## Assigned task
Which lines of the entries contain the string "gear"? Please find them and copy them.

## Available data
◆ ◆ ◆ ◆ ◆

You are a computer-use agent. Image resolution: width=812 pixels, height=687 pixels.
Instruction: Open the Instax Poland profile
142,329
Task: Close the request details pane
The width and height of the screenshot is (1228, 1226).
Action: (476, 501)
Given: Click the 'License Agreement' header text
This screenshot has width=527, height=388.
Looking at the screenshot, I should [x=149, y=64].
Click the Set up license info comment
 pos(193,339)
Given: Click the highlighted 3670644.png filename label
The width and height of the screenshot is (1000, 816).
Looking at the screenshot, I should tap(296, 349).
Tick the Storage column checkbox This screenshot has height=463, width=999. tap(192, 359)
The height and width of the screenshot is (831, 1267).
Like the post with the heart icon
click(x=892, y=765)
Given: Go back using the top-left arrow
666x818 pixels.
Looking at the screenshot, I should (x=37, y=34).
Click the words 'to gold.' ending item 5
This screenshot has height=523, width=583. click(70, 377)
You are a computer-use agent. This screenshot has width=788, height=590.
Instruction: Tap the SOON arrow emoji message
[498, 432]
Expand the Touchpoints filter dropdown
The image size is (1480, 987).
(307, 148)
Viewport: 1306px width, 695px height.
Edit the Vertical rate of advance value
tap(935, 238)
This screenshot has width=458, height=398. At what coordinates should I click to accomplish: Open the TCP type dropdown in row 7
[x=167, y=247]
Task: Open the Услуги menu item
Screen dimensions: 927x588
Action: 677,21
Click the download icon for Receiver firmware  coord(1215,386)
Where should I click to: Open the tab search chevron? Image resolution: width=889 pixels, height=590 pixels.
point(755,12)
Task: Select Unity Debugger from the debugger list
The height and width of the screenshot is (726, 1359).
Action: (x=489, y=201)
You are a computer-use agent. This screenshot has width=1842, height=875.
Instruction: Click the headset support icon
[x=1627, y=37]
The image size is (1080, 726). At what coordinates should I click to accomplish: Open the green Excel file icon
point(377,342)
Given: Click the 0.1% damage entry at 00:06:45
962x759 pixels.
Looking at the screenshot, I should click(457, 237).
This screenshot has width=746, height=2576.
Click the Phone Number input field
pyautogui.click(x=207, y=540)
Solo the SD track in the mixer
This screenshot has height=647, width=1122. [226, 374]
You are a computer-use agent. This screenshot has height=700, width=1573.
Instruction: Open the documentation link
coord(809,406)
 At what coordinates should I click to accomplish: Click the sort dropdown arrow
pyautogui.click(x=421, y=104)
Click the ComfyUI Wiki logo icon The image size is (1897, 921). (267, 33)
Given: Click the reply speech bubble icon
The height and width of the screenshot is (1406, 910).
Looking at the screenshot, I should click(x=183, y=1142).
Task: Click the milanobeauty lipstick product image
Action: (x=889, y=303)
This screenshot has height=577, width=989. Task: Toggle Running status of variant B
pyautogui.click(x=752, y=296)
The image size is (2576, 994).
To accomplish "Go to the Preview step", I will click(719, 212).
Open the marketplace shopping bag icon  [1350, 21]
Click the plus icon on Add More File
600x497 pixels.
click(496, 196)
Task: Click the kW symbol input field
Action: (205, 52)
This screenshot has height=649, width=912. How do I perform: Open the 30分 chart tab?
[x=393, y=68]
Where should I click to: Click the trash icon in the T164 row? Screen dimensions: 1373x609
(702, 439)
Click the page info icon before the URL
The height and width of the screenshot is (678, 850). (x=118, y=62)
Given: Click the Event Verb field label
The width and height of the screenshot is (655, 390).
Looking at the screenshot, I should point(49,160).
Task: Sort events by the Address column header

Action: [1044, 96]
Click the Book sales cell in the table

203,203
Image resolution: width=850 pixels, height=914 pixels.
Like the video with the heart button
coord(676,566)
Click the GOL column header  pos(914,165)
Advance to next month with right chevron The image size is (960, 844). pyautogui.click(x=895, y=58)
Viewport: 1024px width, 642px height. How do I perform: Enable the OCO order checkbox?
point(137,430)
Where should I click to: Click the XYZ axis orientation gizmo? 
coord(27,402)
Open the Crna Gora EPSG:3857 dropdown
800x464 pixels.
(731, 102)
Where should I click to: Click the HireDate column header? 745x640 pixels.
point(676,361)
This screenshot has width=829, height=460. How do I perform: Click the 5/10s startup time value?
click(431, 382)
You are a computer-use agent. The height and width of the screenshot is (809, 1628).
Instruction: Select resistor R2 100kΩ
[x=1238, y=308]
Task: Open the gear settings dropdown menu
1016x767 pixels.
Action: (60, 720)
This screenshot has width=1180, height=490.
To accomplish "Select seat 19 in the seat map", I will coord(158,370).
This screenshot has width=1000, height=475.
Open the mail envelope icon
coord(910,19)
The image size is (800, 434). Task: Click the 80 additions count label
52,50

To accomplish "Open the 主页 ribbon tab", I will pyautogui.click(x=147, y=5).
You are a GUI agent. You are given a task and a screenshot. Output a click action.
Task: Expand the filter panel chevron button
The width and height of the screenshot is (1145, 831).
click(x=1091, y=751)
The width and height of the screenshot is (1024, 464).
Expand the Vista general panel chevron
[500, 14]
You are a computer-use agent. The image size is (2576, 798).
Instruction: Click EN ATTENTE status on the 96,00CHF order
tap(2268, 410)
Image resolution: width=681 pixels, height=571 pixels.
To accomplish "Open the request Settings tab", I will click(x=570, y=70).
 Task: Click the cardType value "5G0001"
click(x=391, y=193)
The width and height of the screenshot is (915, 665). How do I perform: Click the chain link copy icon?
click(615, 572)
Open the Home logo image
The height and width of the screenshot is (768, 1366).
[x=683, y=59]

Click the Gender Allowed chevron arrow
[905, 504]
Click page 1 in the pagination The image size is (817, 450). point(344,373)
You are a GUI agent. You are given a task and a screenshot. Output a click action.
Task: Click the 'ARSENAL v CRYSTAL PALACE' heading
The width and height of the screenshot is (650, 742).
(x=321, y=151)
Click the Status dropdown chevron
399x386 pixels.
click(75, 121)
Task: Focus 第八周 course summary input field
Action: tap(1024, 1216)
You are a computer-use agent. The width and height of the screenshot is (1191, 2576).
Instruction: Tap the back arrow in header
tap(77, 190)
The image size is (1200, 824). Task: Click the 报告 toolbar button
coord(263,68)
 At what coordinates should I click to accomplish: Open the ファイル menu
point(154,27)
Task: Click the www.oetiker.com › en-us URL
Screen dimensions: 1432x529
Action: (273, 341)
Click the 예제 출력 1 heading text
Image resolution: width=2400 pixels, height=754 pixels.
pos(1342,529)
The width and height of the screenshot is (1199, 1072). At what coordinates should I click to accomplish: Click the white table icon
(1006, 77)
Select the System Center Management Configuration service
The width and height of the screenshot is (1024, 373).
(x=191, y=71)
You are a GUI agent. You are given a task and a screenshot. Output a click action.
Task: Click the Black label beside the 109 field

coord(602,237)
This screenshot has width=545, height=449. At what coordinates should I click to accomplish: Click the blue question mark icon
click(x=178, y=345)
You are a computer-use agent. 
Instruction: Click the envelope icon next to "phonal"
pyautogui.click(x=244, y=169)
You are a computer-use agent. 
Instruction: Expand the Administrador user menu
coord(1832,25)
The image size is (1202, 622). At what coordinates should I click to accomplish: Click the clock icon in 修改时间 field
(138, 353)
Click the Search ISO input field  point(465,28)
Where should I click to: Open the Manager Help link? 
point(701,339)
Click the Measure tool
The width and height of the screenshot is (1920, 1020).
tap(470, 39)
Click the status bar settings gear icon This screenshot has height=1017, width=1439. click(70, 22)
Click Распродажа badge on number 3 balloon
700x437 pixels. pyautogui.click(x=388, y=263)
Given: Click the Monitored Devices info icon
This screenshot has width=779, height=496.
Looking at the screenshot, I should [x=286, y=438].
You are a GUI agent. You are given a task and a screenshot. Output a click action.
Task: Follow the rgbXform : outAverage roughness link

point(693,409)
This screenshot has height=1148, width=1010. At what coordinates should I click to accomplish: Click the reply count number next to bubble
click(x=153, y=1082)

◆ ◆ ◆ ◆ ◆

## Answer
Task: Open the gear settings dropdown menu
Click the status bar settings gear icon This screenshot has height=1017, width=1439. click(70, 22)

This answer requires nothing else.